Nelly Mendoza-Mendoza|June 30, 2016
Ednita Escobar is fourteen-year-old Texas native, about to start high school. When I first asked her what she thought about Global Warming, she replied that Global Warming is caused by polluting businesses that don’t prioritize minimizing the impact that they are have on the environment.
Later, I took a few minutes to explain Escobar the other effects of Global Warming, including the rising world temperatures which lead to the destruction of ecosystems. I then asked if she recycled. She answered that she would like to but couldn’t because there were no recycling bins around her area, a common problem in lower income neighborhoods.
Like Escobar there are many other children that don’t really know exactly what Global Warming is and what the likely consequences are, a significant problem if we are trying to raise a new generation ready to combat climate change.
At a young age, children learn from what they see on TV, what their friends do, what they read, and most importantly what teachers and parents reinforce in the classroom and at home. If recycling is done at home and at school, then that habit is reinforced.
If children aren’t taught about the impact that their actions have on the planet such as recycling and turning off the lights. If children remain ignorant of the importance to mitigate Global Warming, it will be even more challenging to secure long term climate security.
Fortunately, Jonathan and Fernando Elizalde, the other children that I interviewed for this article. Eight and Fourteen respectively, have learned about Global Warming. They gave very short, yes or no, answers for the most part. However, they mentioned learning about Global Warming and ways to combat it from either teachers or children TV shows. They also mentioned that they consider this to be something that can be fixed, such as by using hybrid cars or more renewable energy.
Then, I interviewed two grandparents and I asked whether they have taught their grandchildren about Global Warming. They both replied with yes, however, they also pointed out that many parents were ignorant or ignored the issue of Global Warming.
Simply because it doesn’t ‘feel real’ to them. It might almost sound like a distant fiction story. Thus, never really care to learn more beyond the little recycle, reduce, and reuse stickers that are sometimes posted on walls or trashcans.

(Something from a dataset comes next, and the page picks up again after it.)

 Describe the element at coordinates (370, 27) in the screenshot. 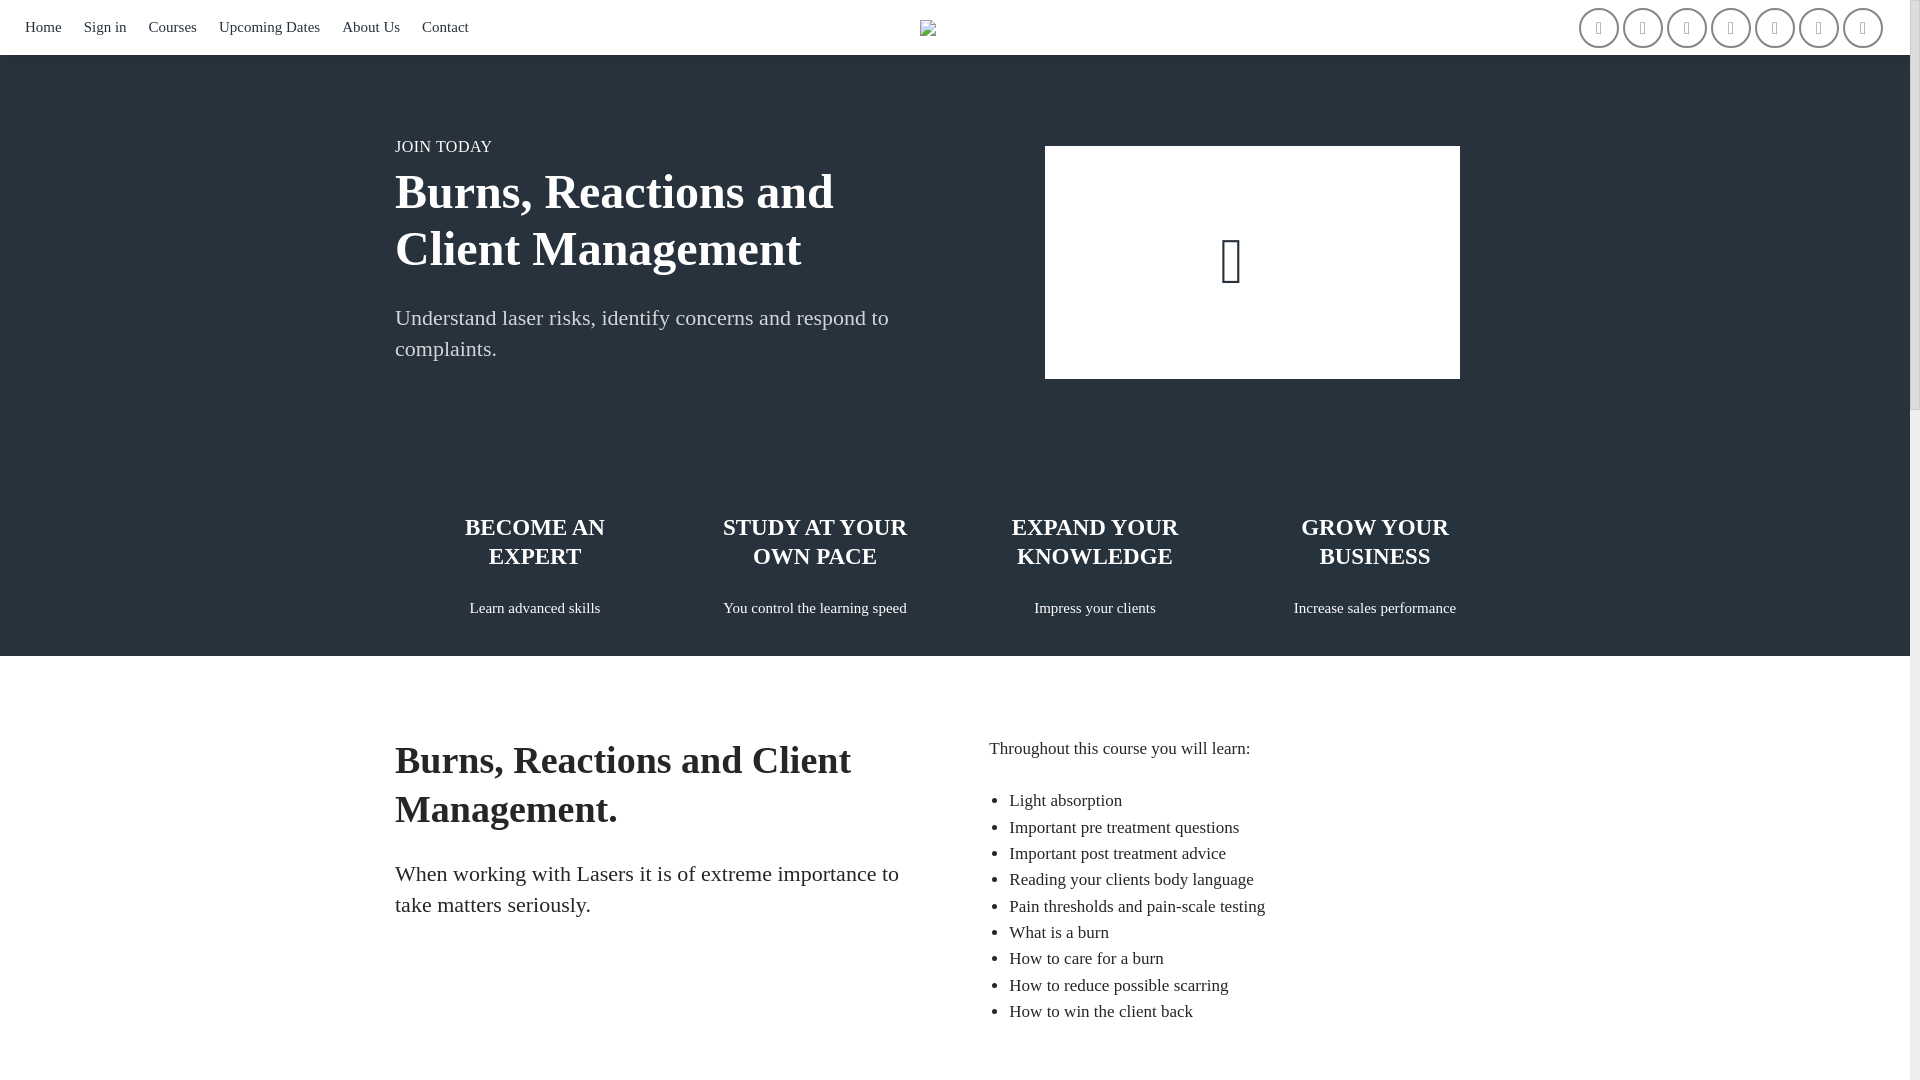

I see `About Us` at that location.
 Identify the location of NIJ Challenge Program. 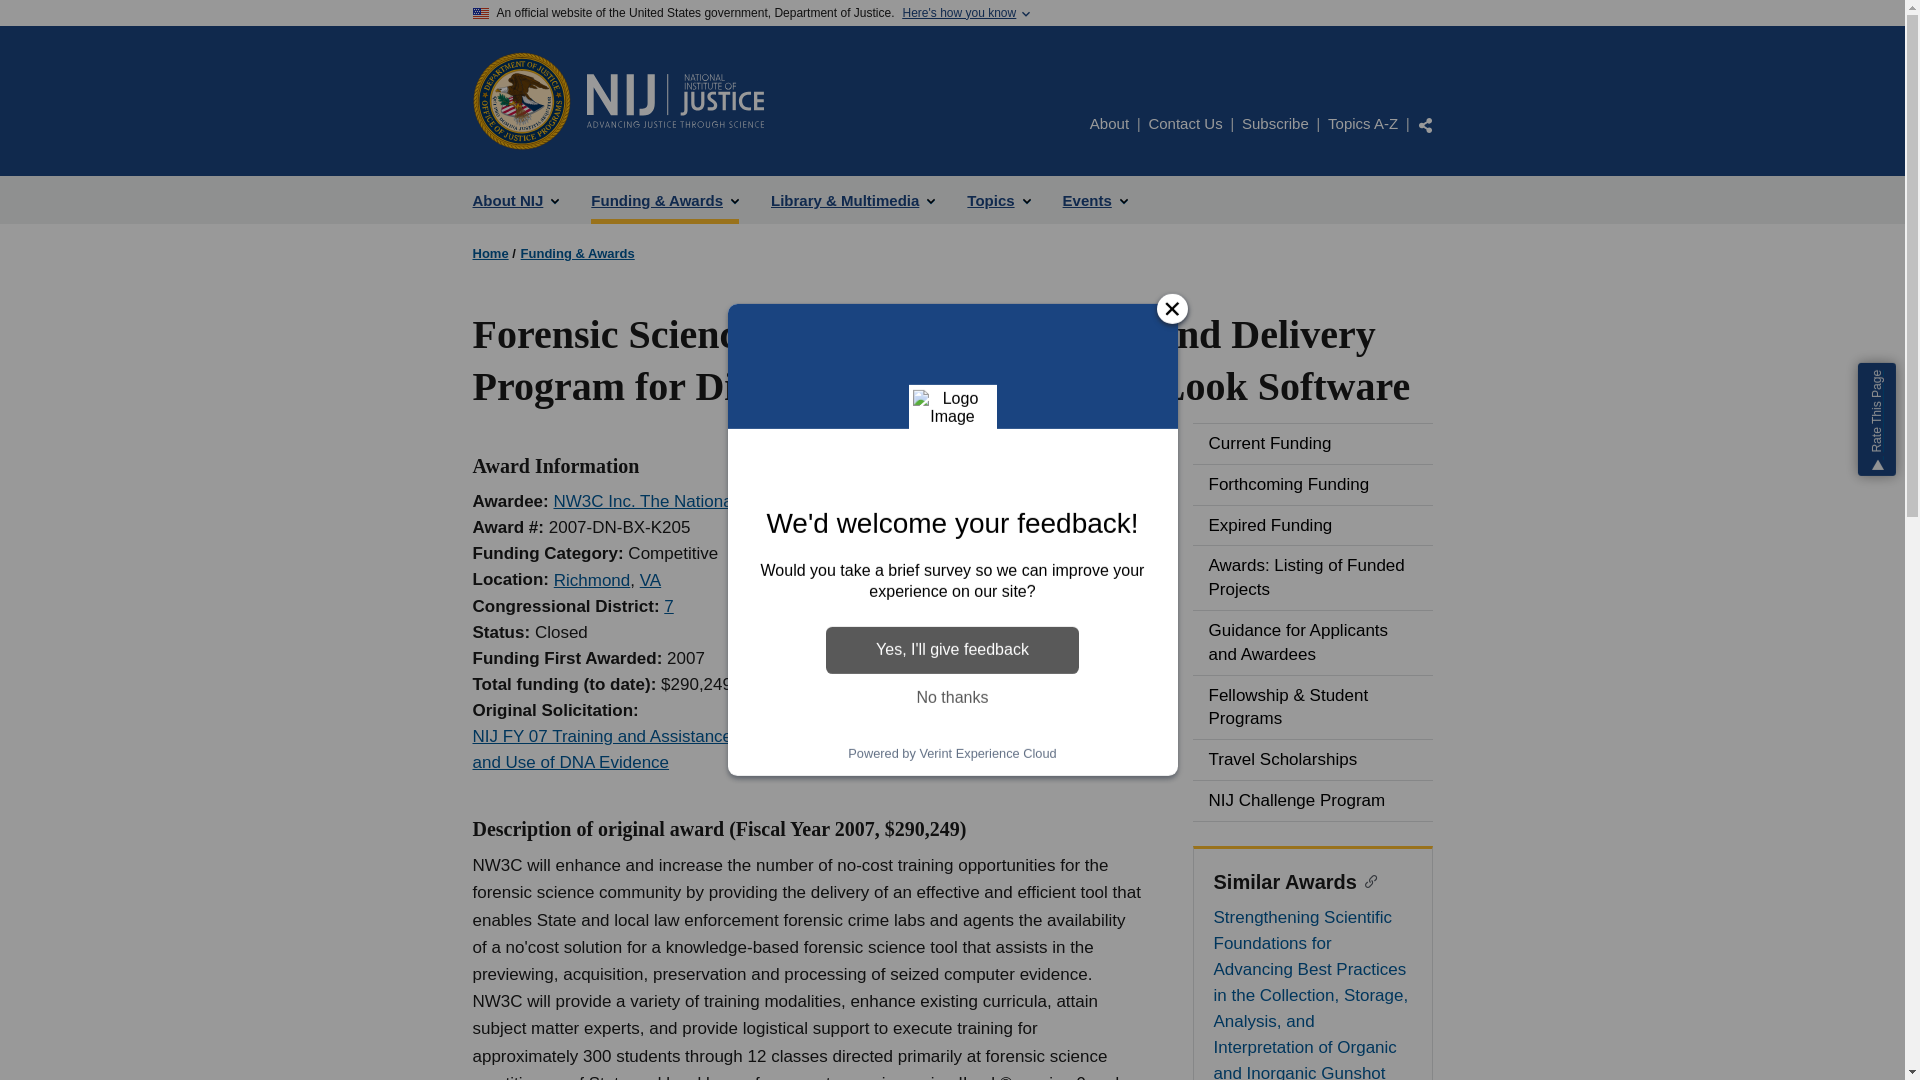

They said that they have been hearing about climate change for a long time and that twenty years ago, scientists predicted that global warming would occur much more slowly. But, the reality today is that we are noticing even more record breaking temperatures faster than what would have been predicted when they were younger.
They also added that parents are the main sources of information for children, however, that at times the parents don’t even know what global warming is themselves. Although, at the end of the day, we all share the costs.
I asked young Escobar about a good strategy that could be used to bring in more of her peers into the green mentality. She replied that first, she would personally research more about the topic and then tell people about her findings but, that another way would be to get her peers to participate in some sort of pep rally for the environment. This would directly involve the participation of the students, instead of allowing them to feel as if they aren’t a critical piece of the puzzle.
The grandparents also expressed a similar idea—they said that since some parents only spent time watching sports or other media, then there should be educational commercials in such places.
Allison Mendoza, a six-year-old second grader also from Houston, TX replied, “I do care, then the earth is going to turn like a microwave”, when I asked and after I explained what Global Warming is. It’s the responsibility of every living generation to prevent that from happening.